TEXTE EXTRAIT:
Pour le réseau routier, il faut tenir compte de trois pointes : la pointe quotidienne des migrations alternantes domicile travail au cœur et dans la périphérie des grandes villes ; la pointe saisonnière du trafic touristique vers les lieux de villégiature ; les pointes spécifiques au transport de marchandise. Les grands axes remplissent un rôle analogue aux faisceaux de transit du réseau télécoms et les petites routes locales assurent la distribution capillaire jusqu’à la destination finale. Pour le transport de marchandises, on pourrait souhaiter que le transit fût assuré par voie ferrée, seule la distribution capillaire étant faite par route : mais le transport multimodal semble difficile à organiser et le « porte à porte » par camion s’impose donc en pratique malgré ses inconvénients écologiques et économiques.

DONNÉES BRUTES:
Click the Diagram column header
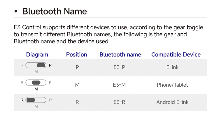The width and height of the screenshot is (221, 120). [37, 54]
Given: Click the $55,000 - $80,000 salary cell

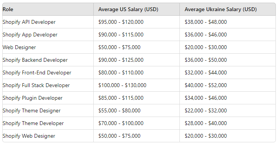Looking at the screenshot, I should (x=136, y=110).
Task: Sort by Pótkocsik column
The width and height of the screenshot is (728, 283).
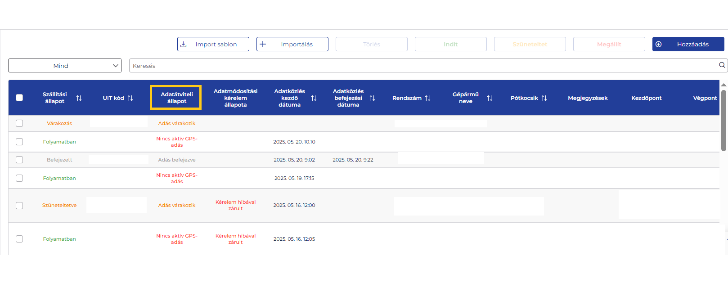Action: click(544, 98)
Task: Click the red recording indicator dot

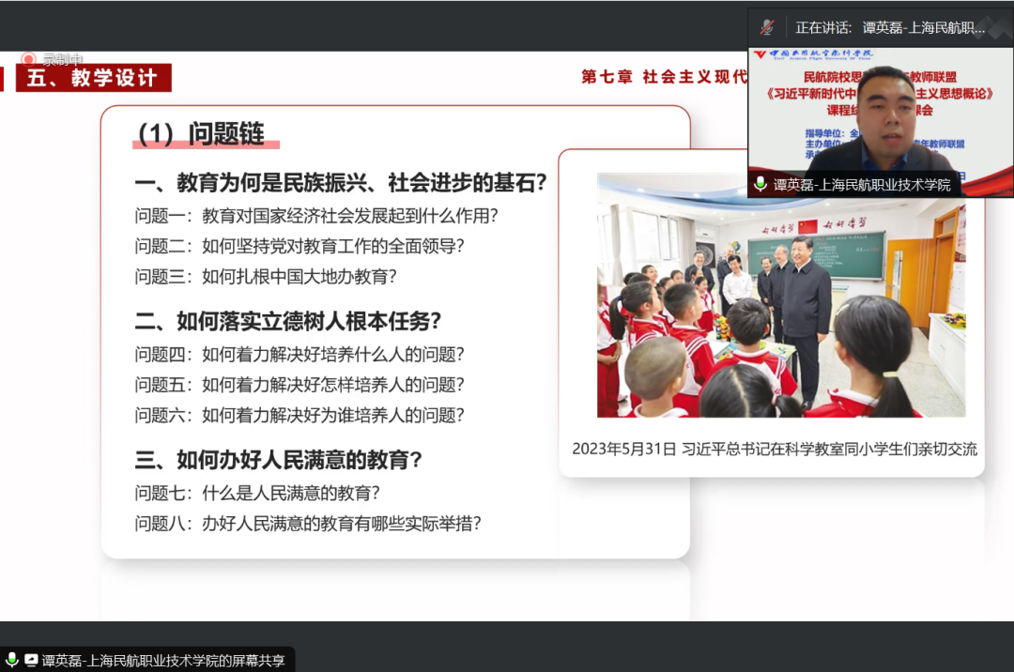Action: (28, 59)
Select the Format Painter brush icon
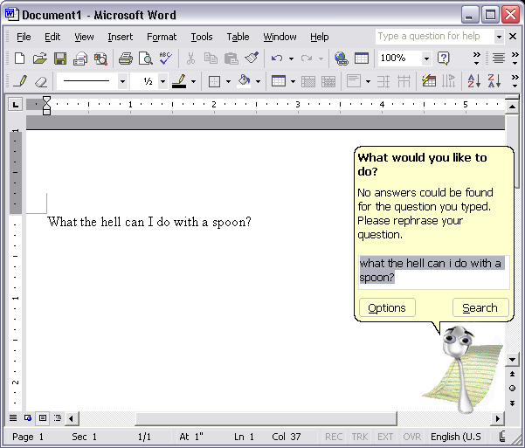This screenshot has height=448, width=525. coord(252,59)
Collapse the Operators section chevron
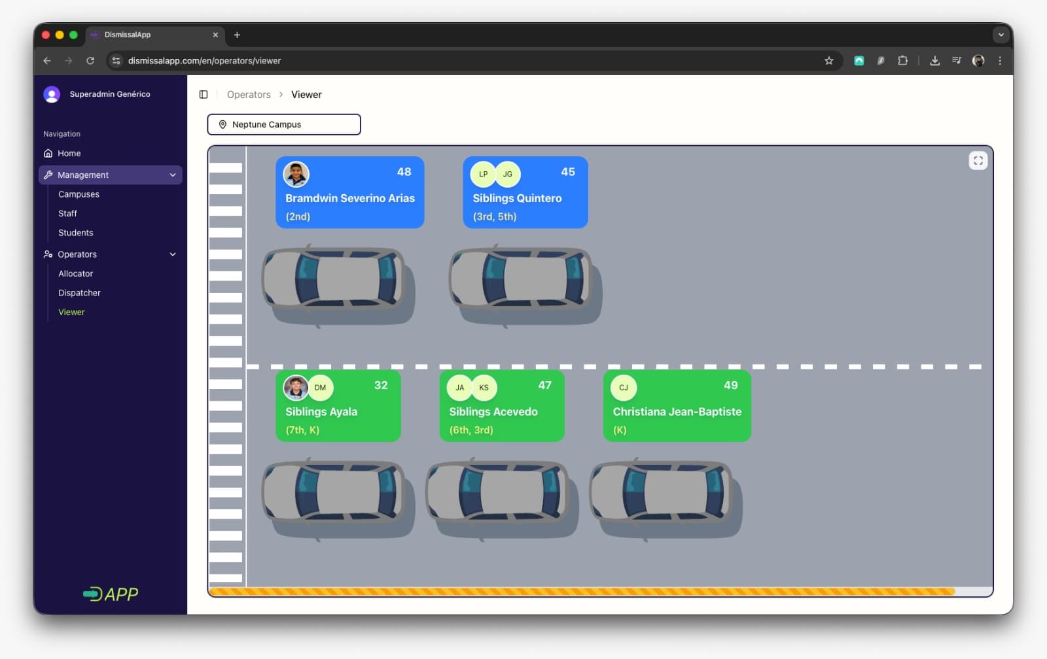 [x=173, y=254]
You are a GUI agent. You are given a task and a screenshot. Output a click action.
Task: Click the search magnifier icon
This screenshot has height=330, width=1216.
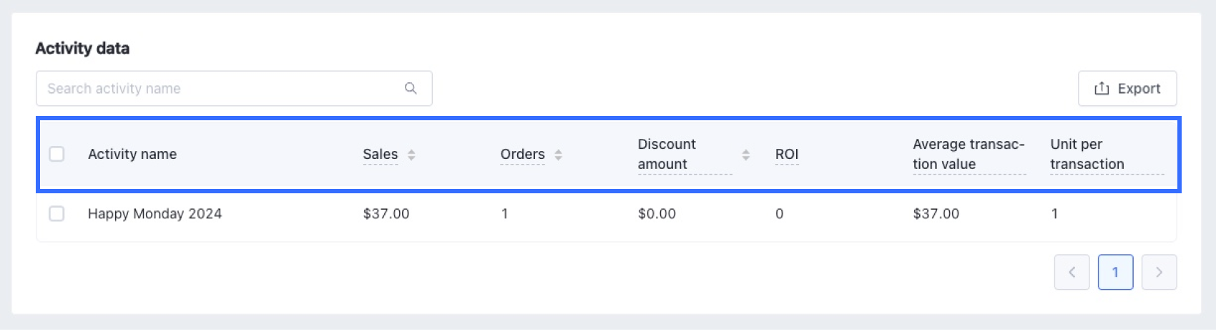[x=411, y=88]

DÉFIS:
1. D'après le texte sur le réseau routier, pourquoi le « porte à porte » par camion s'impose-t-il en pratique pour le transport de marchandises ? Répondez en une à trois phrases.
2. Poursuivez le texte sur le réseau routier à partir de sa dernière phrase.

CORRIGÉ:
1. Le transport multimodal, qui confierait le transit à la voie ferrée et laisserait à la route la seule distribution capillaire, semble difficile à organiser. C'est pourquoi le « porte à porte » par camion s'impose en pratique, malgré ses inconvénients écologiques et économiques.

2.
Les exemples que nous venons de donner illustrent la façon dont se décline, en pratique, le principe général du dimensionnement. Cette déclinaison passe toujours par l’intermédiaire de règles d’ingénierie qui fixent la proportion à respecter entre les divers équipements pour que la continuité physique et la cohérence du réseau soient assurées, et par la prise en compte du coût unitaire de chaque équipement afin d’estimer, par addition, le coût total du réseau ; cette estimation permet de faire boucler l’arbitrage entre coût et recette anticipée avec la définition du trafic à acheminer en heure de pointe. Lorsque le coût des équipements évolue rapidement (c’est le cas dans les télécoms qui bénéficient de la baisse rapide du coût de l’informatique), les contraintes de dimensionnement peuvent évoluer ainsi que la définition des solutions optimales : ainsi la paire torsadée de fils de cuivre a longtemps été la solution la plus économique pour la boucle locale, mais elle est concurrencée par la fibre optique qui, pour un coût analogue ou inférieur, permet un débit supérieur et un service « large bande ».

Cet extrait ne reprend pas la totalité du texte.